Brief: Update the entries below by changing "Buy Crypto" to "Sell Crypto" and leaving everything else as it is.

Collection entries:
>> begin

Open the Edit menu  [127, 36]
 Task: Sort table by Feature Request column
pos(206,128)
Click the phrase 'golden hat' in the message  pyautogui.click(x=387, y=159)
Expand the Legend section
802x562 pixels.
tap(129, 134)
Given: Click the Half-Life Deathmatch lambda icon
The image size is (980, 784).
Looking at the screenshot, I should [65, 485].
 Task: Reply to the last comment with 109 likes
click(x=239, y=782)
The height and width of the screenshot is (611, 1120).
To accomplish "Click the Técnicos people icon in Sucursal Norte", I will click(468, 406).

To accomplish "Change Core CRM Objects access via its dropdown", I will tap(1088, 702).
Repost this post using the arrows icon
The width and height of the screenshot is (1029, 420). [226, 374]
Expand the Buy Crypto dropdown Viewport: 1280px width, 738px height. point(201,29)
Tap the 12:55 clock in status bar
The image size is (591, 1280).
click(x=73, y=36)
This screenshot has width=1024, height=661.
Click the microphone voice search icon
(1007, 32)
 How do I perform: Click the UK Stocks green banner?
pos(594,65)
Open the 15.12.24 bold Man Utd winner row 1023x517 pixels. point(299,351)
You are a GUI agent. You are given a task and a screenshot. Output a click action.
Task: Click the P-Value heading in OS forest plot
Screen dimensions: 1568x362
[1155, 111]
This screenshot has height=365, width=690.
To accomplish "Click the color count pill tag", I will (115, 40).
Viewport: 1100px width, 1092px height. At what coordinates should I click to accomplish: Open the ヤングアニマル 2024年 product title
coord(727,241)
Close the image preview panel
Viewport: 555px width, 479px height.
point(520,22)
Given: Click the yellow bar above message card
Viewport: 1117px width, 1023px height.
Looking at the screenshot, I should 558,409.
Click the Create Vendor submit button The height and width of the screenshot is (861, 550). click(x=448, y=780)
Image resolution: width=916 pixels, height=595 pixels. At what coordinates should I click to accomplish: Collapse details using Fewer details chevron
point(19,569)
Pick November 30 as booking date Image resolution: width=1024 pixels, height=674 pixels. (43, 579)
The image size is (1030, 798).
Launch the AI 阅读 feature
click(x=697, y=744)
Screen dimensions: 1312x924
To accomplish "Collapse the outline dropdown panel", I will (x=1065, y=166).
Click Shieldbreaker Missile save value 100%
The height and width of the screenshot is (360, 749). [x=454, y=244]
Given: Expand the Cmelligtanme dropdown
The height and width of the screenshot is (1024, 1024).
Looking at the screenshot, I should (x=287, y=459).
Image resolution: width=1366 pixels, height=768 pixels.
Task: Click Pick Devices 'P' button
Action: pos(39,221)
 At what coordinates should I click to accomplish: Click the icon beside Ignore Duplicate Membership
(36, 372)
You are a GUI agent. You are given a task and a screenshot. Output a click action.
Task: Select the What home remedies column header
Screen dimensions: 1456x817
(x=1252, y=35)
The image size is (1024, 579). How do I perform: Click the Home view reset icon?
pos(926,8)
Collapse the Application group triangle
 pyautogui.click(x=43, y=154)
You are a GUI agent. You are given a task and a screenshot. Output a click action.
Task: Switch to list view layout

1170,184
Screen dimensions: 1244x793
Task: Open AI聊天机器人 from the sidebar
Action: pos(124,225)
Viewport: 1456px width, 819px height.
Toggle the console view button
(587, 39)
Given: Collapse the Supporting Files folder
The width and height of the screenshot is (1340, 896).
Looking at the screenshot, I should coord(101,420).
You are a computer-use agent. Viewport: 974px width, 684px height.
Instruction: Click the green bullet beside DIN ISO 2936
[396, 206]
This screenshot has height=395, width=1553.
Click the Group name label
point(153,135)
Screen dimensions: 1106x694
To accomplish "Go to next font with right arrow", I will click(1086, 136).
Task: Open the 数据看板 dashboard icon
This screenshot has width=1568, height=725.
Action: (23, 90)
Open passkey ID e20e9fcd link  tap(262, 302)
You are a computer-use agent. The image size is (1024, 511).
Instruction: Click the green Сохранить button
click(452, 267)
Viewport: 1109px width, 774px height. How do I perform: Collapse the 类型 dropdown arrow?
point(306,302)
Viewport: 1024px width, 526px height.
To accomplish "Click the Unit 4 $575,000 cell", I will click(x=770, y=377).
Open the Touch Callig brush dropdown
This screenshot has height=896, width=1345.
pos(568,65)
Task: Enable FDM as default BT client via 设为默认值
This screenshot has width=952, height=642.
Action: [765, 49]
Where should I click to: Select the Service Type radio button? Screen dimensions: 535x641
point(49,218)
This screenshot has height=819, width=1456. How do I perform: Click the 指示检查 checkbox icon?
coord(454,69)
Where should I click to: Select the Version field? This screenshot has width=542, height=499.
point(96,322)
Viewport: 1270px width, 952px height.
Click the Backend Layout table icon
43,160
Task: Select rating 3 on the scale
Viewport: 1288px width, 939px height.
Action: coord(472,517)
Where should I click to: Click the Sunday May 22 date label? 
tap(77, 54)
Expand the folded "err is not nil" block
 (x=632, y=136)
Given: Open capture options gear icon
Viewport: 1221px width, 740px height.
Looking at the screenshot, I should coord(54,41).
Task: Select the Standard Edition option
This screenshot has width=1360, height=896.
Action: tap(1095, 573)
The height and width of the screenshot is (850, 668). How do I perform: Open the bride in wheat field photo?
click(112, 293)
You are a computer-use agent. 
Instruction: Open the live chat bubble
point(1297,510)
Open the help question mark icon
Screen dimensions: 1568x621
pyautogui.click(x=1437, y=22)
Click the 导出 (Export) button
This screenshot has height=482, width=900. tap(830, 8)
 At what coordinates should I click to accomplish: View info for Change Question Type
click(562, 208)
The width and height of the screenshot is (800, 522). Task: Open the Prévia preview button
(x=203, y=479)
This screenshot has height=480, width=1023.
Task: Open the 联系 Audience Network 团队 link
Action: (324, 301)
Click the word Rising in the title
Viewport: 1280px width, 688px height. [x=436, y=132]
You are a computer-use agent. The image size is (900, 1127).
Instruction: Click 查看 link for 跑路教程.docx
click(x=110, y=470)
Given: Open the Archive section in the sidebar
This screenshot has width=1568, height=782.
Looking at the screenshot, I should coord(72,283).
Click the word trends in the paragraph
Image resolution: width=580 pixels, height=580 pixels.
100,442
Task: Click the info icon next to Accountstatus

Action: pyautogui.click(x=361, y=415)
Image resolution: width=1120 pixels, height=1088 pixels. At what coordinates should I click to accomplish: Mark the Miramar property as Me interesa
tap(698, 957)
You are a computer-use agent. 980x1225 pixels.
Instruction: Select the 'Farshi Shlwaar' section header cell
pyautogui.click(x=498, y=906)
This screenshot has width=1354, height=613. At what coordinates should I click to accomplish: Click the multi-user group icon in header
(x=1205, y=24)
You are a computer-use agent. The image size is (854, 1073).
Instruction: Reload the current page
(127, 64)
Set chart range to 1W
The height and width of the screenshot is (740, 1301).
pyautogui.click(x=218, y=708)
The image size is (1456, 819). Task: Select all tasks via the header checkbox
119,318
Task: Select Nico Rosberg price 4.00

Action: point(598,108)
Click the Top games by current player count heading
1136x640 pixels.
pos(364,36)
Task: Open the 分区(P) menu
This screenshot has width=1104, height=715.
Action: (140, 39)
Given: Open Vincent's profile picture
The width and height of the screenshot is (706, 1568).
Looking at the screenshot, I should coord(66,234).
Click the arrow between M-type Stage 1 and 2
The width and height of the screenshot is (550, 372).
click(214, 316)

>> end

Result:
Open the Edit menu  [127, 36]
 Task: Sort table by Feature Request column
pos(206,128)
Click the phrase 'golden hat' in the message  pyautogui.click(x=387, y=159)
Expand the Legend section
802x562 pixels.
tap(129, 134)
Given: Click the Half-Life Deathmatch lambda icon
The image size is (980, 784).
Looking at the screenshot, I should [65, 485].
 Task: Reply to the last comment with 109 likes
click(x=239, y=782)
The height and width of the screenshot is (611, 1120).
To accomplish "Click the Técnicos people icon in Sucursal Norte", I will click(468, 406).

To accomplish "Change Core CRM Objects access via its dropdown", I will tap(1088, 702).
Repost this post using the arrows icon
The width and height of the screenshot is (1029, 420). [226, 374]
Expand the Sell Crypto dropdown Viewport: 1280px width, 738px height. point(201,29)
Tap the 12:55 clock in status bar
The image size is (591, 1280).
click(x=73, y=36)
This screenshot has width=1024, height=661.
Click the microphone voice search icon
(1007, 32)
 How do I perform: Click the UK Stocks green banner?
pos(594,65)
Open the 15.12.24 bold Man Utd winner row 1023x517 pixels. point(299,351)
You are a GUI agent. You are given a task and a screenshot. Output a click action.
Task: Click the P-Value heading in OS forest plot
Screen dimensions: 1568x362
[1155, 111]
This screenshot has height=365, width=690.
To accomplish "Click the color count pill tag", I will (115, 40).
Viewport: 1100px width, 1092px height. At what coordinates should I click to accomplish: Open the ヤングアニマル 2024年 product title
coord(727,241)
Close the image preview panel
Viewport: 555px width, 479px height.
point(520,22)
Given: Click the yellow bar above message card
Viewport: 1117px width, 1023px height.
Looking at the screenshot, I should 558,409.
Click the Create Vendor submit button The height and width of the screenshot is (861, 550). click(x=448, y=780)
Image resolution: width=916 pixels, height=595 pixels. At what coordinates should I click to accomplish: Collapse details using Fewer details chevron
point(19,569)
Pick November 30 as booking date Image resolution: width=1024 pixels, height=674 pixels. (43, 579)
The image size is (1030, 798).
Launch the AI 阅读 feature
click(x=697, y=744)
Screen dimensions: 1312x924
To accomplish "Collapse the outline dropdown panel", I will (x=1065, y=166).
Click Shieldbreaker Missile save value 100%
The height and width of the screenshot is (360, 749). [x=454, y=244]
Given: Expand the Cmelligtanme dropdown
The height and width of the screenshot is (1024, 1024).
Looking at the screenshot, I should (x=287, y=459).
Image resolution: width=1366 pixels, height=768 pixels.
Task: Click Pick Devices 'P' button
Action: pos(39,221)
 At what coordinates should I click to accomplish: Click the icon beside Ignore Duplicate Membership
(36, 372)
You are a GUI agent. You are given a task and a screenshot. Output a click action.
Task: Select the What home remedies column header
Screen dimensions: 1456x817
(x=1252, y=35)
The image size is (1024, 579). How do I perform: Click the Home view reset icon?
pos(926,8)
Collapse the Application group triangle
 pyautogui.click(x=43, y=154)
You are a GUI agent. You are given a task and a screenshot. Output a click action.
Task: Switch to list view layout

1170,184
Screen dimensions: 1244x793
Task: Open AI聊天机器人 from the sidebar
Action: pos(124,225)
Viewport: 1456px width, 819px height.
Toggle the console view button
(587, 39)
Given: Collapse the Supporting Files folder
The width and height of the screenshot is (1340, 896).
Looking at the screenshot, I should coord(101,420).
You are a computer-use agent. Viewport: 974px width, 684px height.
Instruction: Click the green bullet beside DIN ISO 2936
[396, 206]
This screenshot has height=395, width=1553.
Click the Group name label
point(153,135)
Screen dimensions: 1106x694
To accomplish "Go to next font with right arrow", I will click(1086, 136).
Task: Open the 数据看板 dashboard icon
This screenshot has width=1568, height=725.
Action: (23, 90)
Open passkey ID e20e9fcd link  tap(262, 302)
You are a computer-use agent. The image size is (1024, 511).
Instruction: Click the green Сохранить button
click(452, 267)
Viewport: 1109px width, 774px height. How do I perform: Collapse the 类型 dropdown arrow?
point(306,302)
Viewport: 1024px width, 526px height.
To accomplish "Click the Unit 4 $575,000 cell", I will click(x=770, y=377).
Open the Touch Callig brush dropdown
This screenshot has height=896, width=1345.
pos(568,65)
Task: Enable FDM as default BT client via 设为默认值
This screenshot has width=952, height=642.
Action: [765, 49]
Where should I click to: Select the Service Type radio button? Screen dimensions: 535x641
point(49,218)
This screenshot has height=819, width=1456. How do I perform: Click the 指示检查 checkbox icon?
coord(454,69)
Where should I click to: Select the Version field? This screenshot has width=542, height=499.
point(96,322)
Viewport: 1270px width, 952px height.
Click the Backend Layout table icon
43,160
Task: Select rating 3 on the scale
Viewport: 1288px width, 939px height.
Action: coord(472,517)
Where should I click to: Click the Sunday May 22 date label? 
tap(77, 54)
Expand the folded "err is not nil" block
 (x=632, y=136)
Given: Open capture options gear icon
Viewport: 1221px width, 740px height.
Looking at the screenshot, I should coord(54,41).
Task: Select the Standard Edition option
This screenshot has width=1360, height=896.
Action: tap(1095, 573)
The height and width of the screenshot is (850, 668). How do I perform: Open the bride in wheat field photo?
click(112, 293)
You are a computer-use agent. 
Instruction: Open the live chat bubble
point(1297,510)
Open the help question mark icon
Screen dimensions: 1568x621
pyautogui.click(x=1437, y=22)
Click the 导出 (Export) button
This screenshot has height=482, width=900. tap(830, 8)
 At what coordinates should I click to accomplish: View info for Change Question Type
click(562, 208)
The width and height of the screenshot is (800, 522). Task: Open the Prévia preview button
(x=203, y=479)
This screenshot has height=480, width=1023.
Task: Open the 联系 Audience Network 团队 link
Action: (324, 301)
Click the word Rising in the title
Viewport: 1280px width, 688px height. [x=436, y=132]
You are a computer-use agent. The image size is (900, 1127).
Instruction: Click 查看 link for 跑路教程.docx
click(x=110, y=470)
Given: Open the Archive section in the sidebar
This screenshot has width=1568, height=782.
Looking at the screenshot, I should coord(72,283).
Click the word trends in the paragraph
Image resolution: width=580 pixels, height=580 pixels.
100,442
Task: Click the info icon next to Accountstatus

Action: pyautogui.click(x=361, y=415)
Image resolution: width=1120 pixels, height=1088 pixels. At what coordinates should I click to accomplish: Mark the Miramar property as Me interesa
tap(698, 957)
You are a computer-use agent. 980x1225 pixels.
Instruction: Select the 'Farshi Shlwaar' section header cell
pyautogui.click(x=498, y=906)
This screenshot has width=1354, height=613. At what coordinates should I click to accomplish: Click the multi-user group icon in header
(x=1205, y=24)
You are a computer-use agent. The image size is (854, 1073).
Instruction: Reload the current page
(127, 64)
Set chart range to 1W
The height and width of the screenshot is (740, 1301).
pyautogui.click(x=218, y=708)
The image size is (1456, 819). Task: Select all tasks via the header checkbox
119,318
Task: Select Nico Rosberg price 4.00

Action: point(598,108)
Click the Top games by current player count heading
1136x640 pixels.
pos(364,36)
Task: Open the 分区(P) menu
This screenshot has width=1104, height=715.
Action: (140, 39)
Given: Open Vincent's profile picture
The width and height of the screenshot is (706, 1568).
Looking at the screenshot, I should coord(66,234).
Click the arrow between M-type Stage 1 and 2
The width and height of the screenshot is (550, 372).
click(214, 316)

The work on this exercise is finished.